Whether relying upon the infamous LinkedIn comment case of a few years ago where a solicitor commented on the perceived attractiveness of a female barrister, or when looking at the case involving high profile media lawyer Mark Lewis who responded in what was perceived as an inappropriate manner having been subjected to discrimination and harassment as a consequence of his ethnic origin, only begins to outline the challenges in this area and that, as new platforms emerge, new aspects keep arising. How far can someone go in responding to inappropriate conduct? The Lewis case would suggest not very far.
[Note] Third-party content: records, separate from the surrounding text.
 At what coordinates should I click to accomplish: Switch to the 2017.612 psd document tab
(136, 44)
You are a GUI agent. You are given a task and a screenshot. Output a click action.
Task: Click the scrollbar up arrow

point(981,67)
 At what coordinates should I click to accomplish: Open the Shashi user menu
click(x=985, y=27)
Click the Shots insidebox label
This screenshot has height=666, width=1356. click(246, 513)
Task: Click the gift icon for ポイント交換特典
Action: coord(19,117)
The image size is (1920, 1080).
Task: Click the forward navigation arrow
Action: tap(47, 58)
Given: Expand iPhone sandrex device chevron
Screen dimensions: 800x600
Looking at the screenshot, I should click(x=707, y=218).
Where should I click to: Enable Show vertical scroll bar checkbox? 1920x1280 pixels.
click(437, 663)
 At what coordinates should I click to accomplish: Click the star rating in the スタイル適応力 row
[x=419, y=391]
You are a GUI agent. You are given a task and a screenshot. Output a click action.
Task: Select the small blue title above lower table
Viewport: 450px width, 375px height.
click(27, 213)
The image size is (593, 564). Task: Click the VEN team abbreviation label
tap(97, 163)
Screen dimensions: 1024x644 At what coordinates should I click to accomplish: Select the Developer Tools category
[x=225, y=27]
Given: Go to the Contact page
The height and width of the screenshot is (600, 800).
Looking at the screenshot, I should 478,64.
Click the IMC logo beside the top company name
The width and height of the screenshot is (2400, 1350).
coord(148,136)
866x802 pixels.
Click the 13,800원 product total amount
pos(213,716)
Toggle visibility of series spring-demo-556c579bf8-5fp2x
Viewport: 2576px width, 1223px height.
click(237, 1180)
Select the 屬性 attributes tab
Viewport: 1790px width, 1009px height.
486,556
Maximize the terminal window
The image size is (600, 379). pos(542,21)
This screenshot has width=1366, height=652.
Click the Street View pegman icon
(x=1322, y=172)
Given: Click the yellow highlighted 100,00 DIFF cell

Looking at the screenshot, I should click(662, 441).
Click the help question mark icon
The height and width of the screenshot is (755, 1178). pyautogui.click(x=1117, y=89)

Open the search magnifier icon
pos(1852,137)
But it was a case that attracted controversy given the targeting of that individual by those subsequently on the receiving end of Mr Lewis’ response.
The conduct must therefore in some way impinge on the registered professional’s practice, whether that is because it brings the profession as a whole into disrepute or it brings the individual professional in to disrepute.
A second lesson however from the Beckwith case is that the extent to which the conduct is within a private space does mean that Tribunals ought to exercise additional caution in taking any regulatory action. The SRA has been accused by the more volatile commentators on the Law Society Gazette website of failing to acknowledge the existence of Beckwith as a judgment. In reality of course they, like the rest of us, are trying to work out where the line sits between what is wholly private and therefore excluded from their oversight and interest and what is properly within their field. I suspect that this will be something that will occupy regulators and those like ourselves who defend individuals and firms over the coming years. The Beckwith decision is perhaps as notable for the stark warning the court gave to regulators who said it will:
“Do well to recognise that it is all too easy to be dogmatic without knowing it; popular outcry is not proof that a particular set of events gives rise to any matter falling within a regulators remit”.
We hope that the SRA will take heed of this warning and that matters based upon society’s current penchant for easy offence will not lead to an increased risk of cases. Freedom of expression is central to our way of life; a separation between the public life of a professional and the private life of an individual is central to our society, and it is clear that further grappling will need to occur in relation to exactly where the boundaries lie. The SDT rightly described it as a delicate balance; we would go slightly further as a firm and say it is an impossible challenge for regulators ever to get it right in the view of the whole of any particular profession. We would encourage those facing allegations to make sure that those advising them understand both the Beckwith judgment and the other judgments in this area across other professions as well as the appetite, or lack of it, of the various sitting Tribunals.
If you are faced with justifying your conduct from private life you should do so with care. We have defended those accused of sexual harassment, sexual misconduct and inappropriate social media postings. We have advised firms to report, and to report in the right way, when similar issues have arisen. We have advised the persons offended, or who are the complainants in such matters less frequently, but frequently enough to have an understanding of the challenges ahead. Framing any report to a regulator, whether that be a health regulator or a legal regulator and responding to an investigation in the right way, rather than with indignity and aggression, will always benefit the professional.
These are difficult issues, and we anticipate long term that the position will clarify over the next 3-5 years. Until then watch this space, and watch how the tide ebbs and flows.